── MATERIAL SHOWN ──

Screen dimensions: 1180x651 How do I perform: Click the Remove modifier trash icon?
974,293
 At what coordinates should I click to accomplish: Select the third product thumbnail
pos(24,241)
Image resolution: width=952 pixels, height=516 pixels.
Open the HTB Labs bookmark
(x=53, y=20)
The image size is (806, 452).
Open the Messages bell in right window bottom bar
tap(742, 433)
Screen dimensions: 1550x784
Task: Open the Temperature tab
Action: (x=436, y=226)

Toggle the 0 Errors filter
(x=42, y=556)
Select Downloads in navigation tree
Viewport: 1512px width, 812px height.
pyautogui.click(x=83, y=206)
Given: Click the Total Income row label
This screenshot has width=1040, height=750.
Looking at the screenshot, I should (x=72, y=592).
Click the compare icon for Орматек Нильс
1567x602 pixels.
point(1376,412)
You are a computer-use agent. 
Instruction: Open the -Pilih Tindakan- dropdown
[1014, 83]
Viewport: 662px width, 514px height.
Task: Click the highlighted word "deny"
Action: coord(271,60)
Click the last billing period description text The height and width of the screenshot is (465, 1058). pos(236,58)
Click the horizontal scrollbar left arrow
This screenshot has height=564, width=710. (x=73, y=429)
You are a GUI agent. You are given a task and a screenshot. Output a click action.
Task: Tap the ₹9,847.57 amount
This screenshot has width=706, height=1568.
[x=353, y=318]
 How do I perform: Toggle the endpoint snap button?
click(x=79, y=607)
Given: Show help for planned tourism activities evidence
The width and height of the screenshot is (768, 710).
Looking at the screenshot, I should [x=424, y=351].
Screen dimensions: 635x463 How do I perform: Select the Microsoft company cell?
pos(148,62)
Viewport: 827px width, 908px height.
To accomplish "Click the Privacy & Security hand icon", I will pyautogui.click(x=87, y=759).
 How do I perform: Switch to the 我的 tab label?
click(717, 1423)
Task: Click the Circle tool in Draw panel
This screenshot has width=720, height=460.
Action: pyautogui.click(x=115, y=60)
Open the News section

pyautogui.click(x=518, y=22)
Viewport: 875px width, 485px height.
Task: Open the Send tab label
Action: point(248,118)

───

WHAT IS BEING ASKED -
Of the entries above, transcribe exactly those lines that fall between the line containing "Viewport: 827px width, 908px height." and the line containing "Task: Click the Circle tool in Draw panel", together with those two lines.

RESULT OF THIS EXERCISE -
Viewport: 827px width, 908px height.
To accomplish "Click the Privacy & Security hand icon", I will pyautogui.click(x=87, y=759).
 How do I perform: Switch to the 我的 tab label?
click(717, 1423)
Task: Click the Circle tool in Draw panel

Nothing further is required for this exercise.